Often we need to find the largest free block when troubleshooting “MemToLeave” issues with SQL Server Memory. Since, this is related to virtual address space and we didn’t expose any method to query the process address space on SQL Server 2000, you would have to rely on a tool called VMSTAT to find out the largest free block. This tool is used by CSS to troubleshoot MTL issues. However in SQL Server 2005, we added a new DMV which would inform you the status of the virtual address space for SQL. The query below can be used to find the largest contiguous block on the system.

If you are getting the following error:

WARNING:  Failed to reserve contiguous memory of Size= 2162688 (*This value is always in bytes)

If the query below is run during the problem period, then you will find one of the following conditions to be true:

1. The value returned by the query is larger than the value in the error (once you have done the necessary conversions) – This means that when the error occurred, the MemToLeave region of SQL Server was being used by some component due to which a current allocation request failed. This is due to a virtual address space crunch.

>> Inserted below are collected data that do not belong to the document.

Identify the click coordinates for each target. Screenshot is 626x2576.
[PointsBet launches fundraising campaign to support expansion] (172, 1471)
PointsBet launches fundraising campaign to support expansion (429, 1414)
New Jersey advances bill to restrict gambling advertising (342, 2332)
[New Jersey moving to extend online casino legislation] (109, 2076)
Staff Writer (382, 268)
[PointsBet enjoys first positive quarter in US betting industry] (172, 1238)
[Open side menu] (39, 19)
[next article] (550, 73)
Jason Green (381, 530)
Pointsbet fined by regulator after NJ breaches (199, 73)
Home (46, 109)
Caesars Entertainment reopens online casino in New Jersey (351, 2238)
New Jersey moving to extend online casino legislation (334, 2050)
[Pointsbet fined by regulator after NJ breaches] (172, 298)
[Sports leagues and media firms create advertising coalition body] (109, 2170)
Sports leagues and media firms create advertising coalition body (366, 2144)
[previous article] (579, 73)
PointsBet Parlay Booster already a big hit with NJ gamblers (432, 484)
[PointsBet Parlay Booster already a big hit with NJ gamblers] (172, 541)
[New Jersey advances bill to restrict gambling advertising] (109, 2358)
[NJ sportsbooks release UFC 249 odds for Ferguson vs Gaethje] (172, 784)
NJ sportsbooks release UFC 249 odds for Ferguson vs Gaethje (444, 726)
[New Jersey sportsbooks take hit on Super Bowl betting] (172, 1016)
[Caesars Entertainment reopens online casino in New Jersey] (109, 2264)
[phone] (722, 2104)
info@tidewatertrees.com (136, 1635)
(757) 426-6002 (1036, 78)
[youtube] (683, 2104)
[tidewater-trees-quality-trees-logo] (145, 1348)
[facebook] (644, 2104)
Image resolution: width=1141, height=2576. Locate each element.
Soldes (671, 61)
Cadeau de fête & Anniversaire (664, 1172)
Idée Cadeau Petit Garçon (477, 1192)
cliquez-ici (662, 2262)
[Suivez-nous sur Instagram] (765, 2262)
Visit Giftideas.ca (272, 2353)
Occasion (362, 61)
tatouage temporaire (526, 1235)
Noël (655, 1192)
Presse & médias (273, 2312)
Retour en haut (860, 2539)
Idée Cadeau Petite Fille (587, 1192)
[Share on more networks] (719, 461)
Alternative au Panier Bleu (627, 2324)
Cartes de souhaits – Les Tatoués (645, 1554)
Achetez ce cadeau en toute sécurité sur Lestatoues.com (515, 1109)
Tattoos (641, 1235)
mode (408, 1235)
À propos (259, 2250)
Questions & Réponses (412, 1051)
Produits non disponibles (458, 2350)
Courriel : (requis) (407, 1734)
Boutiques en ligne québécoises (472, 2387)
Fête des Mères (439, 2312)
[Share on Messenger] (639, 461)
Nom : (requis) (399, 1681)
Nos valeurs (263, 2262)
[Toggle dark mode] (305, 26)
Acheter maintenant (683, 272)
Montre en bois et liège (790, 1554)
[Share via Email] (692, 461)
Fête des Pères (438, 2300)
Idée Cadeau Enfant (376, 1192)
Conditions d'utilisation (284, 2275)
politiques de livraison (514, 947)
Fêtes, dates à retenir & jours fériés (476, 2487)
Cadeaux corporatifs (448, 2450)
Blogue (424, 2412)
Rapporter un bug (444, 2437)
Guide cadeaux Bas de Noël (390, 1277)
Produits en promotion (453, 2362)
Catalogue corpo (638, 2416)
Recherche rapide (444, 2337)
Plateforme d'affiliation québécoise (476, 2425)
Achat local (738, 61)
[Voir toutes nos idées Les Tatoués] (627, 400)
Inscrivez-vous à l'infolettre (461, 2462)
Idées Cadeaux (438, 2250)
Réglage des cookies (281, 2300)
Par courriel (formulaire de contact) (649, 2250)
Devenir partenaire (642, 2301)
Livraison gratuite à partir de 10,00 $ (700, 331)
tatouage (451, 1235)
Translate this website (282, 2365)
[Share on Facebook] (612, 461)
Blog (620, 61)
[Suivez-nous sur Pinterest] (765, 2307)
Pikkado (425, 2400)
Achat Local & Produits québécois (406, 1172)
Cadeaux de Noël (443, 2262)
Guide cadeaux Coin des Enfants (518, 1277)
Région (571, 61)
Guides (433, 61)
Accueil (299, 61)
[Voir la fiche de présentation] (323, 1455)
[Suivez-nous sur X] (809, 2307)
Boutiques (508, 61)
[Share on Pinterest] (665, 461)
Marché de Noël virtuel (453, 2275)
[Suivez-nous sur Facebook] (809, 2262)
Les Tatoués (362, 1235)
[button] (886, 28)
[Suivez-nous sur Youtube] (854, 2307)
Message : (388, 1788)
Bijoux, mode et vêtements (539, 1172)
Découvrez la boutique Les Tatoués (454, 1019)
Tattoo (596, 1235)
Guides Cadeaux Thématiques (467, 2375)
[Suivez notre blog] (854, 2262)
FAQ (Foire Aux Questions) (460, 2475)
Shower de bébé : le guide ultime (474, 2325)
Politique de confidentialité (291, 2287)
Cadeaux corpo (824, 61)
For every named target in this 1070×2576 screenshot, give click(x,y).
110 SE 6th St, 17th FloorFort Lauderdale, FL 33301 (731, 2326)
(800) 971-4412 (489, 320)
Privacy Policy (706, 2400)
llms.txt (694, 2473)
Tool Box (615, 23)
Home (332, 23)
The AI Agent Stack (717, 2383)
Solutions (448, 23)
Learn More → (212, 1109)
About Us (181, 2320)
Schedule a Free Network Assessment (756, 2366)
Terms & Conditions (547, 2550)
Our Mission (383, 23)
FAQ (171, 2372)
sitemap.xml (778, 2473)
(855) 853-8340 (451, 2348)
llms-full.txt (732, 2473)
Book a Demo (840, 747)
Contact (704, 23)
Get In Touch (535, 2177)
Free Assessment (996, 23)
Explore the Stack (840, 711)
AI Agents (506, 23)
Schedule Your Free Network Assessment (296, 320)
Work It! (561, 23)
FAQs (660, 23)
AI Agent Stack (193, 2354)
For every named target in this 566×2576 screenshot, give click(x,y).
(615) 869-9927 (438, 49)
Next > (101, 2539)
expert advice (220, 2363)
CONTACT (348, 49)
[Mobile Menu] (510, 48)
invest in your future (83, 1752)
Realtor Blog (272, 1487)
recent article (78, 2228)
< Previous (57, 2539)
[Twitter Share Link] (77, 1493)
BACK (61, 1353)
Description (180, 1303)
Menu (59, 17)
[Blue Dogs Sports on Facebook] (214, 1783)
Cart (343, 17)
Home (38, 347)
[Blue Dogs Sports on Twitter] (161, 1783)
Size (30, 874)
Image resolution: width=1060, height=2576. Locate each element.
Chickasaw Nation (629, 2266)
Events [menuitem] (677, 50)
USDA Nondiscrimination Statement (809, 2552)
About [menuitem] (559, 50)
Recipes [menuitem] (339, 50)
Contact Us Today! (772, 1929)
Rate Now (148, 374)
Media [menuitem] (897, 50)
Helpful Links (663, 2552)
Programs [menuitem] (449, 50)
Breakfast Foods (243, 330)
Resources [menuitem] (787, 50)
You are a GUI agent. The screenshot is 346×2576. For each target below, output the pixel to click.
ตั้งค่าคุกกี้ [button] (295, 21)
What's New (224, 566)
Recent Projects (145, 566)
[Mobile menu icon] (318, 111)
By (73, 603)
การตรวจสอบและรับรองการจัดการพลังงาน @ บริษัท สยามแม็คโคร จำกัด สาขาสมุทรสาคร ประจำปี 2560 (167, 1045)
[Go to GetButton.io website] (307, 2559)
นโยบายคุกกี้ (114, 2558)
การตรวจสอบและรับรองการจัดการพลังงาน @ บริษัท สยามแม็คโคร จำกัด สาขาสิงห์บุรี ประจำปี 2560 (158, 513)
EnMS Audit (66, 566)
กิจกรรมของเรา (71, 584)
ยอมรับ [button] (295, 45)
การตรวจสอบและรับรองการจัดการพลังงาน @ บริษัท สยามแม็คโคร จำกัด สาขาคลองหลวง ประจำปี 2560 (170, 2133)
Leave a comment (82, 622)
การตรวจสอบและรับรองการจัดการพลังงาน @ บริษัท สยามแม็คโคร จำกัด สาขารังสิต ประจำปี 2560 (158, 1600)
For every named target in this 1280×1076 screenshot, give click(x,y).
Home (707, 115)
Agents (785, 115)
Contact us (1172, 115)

2. The value returned by the query is lower than the requested size – This means that you either have a virtual address space fragmentation issue or some component has used up all the available MemToLeave region. (A lot of my colleagues believe that MTL is a misnomer but I will continue to use these throughout the post as it makes referencing the memory region simpler.) In such a case, it would always be advisable to get a Microsoft CSS Engineer to setup data collection tools in place for the next problem occurrence and analyze the existing logs for any tell-tale signs.

Query  (for 64-bit plaform)

SELECT convert(varchar,getdate(),120) as [Timestamp], max(region_size_in_bytes)/1024 [Total max contiguous block size in KB] from sys.dm_os_virtual_address_dump where region_state = 0x0000000000010000 --MEM_FREE
 
Query  (for 32-bit plaform)
SELECT convert(varchar,getdate(),120) as [Timestamp], max (region_size_in_bytes)/1024 [Total max contiguous block size in KB] from sys.dm_os_virtual_address_dump where region_state = 0x00010000 -- MEM_FREE
 
For more information on this DMV, read about it on sys.dm_os_virtual_address_dump
NOTE: The above query is very very performance intensive and shouldn’t be run very frequently on a production system. On a 64-bit system, frequent use of this query can actually degrade performance severely due to the large virtual address space of 64-bit systems.